MetaFast: fast reference-free graph-based comparison of shotgun metagenomic data

MOTIVATION High-throughput metagenomic sequencing has revolutionized our view on the structure and metabolic potential of microbial communities. However, analysis of metagenomic composition is often complicated by the high complexity of the community and the lack of related reference genomic sequences. As a start point for comparative metagenomic analysis, the researchers require efficient means for assessing pairwise similarity of the metagenomes (beta-diversity). A number of approaches were used to address this task, however, most of them have inherent disadvantages that limit their scope of applicability. For instance, the reference-based methods poorly perform on metagenomes from previously unstudied niches, while composition-based methods appear to be too abstract for straightforward interpretation and do not allow to identify the differentially abundant features. RESULTS We developed MetaFast, an approach that allows to represent a shotgun metagenome from an arbitrary environment as a modified de Bruijn graph consisting of simplified components. For multiple metagenomes, the resulting representation is used to obtain a pairwise similarity matrix. The dimensional structure of the metagenomic components preserved in our algorithm reflects the inherent subspecies-level diversity of microbiota. The method is computationally efficient and especially promising for an analysis of metagenomes from novel environmental niches. AVAILABILITY AND IMPLEMENTATION Source code and binaries are freely available for download at https://github.com/ctlab/metafast The code is written in Java and is platform independent (tested on Linux and Windows x86_64). CONTACT ulyantsev@rain.ifmo.ru SUPPLEMENTARY INFORMATION Supplementary data are available at Bioinformatics online.

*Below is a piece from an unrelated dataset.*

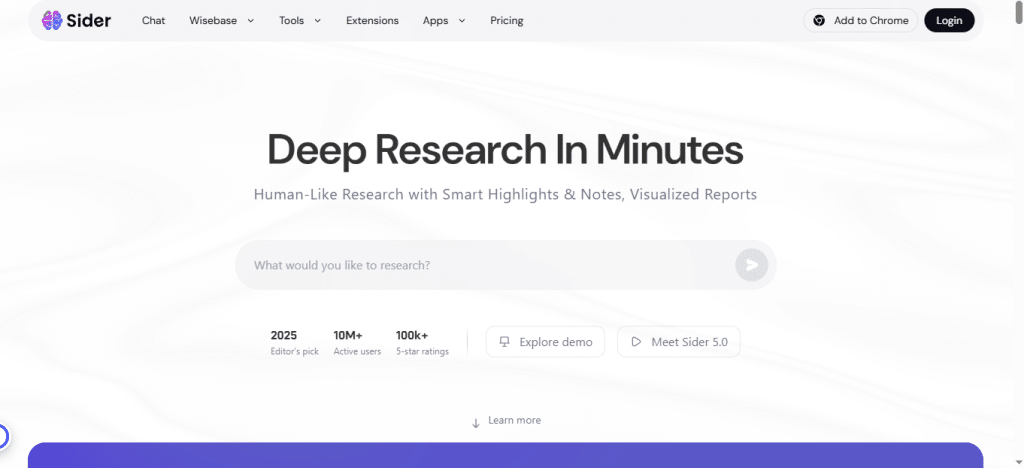Open the Pricing page

coord(506,20)
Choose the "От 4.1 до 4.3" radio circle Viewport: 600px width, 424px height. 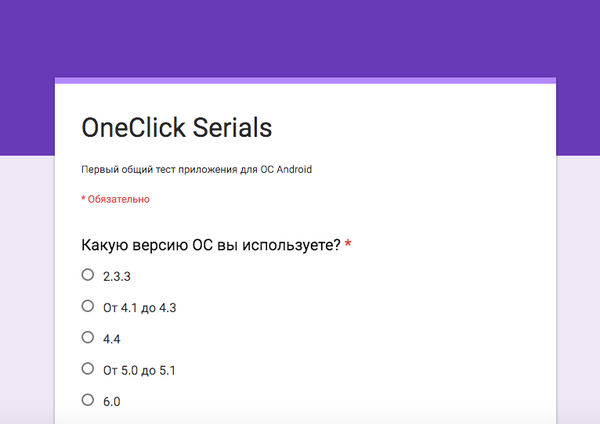click(x=88, y=307)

[1]  Robert D. Finn,et al.  EBI metagenomics in 2016 - an expanding and evolving resource for the analysis and archiving of metagenomic data , 2015, Nucleic Acids Res..

[2]  Eugene W. Myers,et al.  A whole-genome assembly of Drosophila. , 2000, Science.

[3]  Derrick E. Wood,et al.  Kraken: ultrafast metagenomic sequence classification using exact alignments , 2014, Genome Biology.

[4]  Michael R. Speicher,et al.  A survey of tools for variant analysis of next-generation genome sequencing data , 2013, Briefings Bioinform..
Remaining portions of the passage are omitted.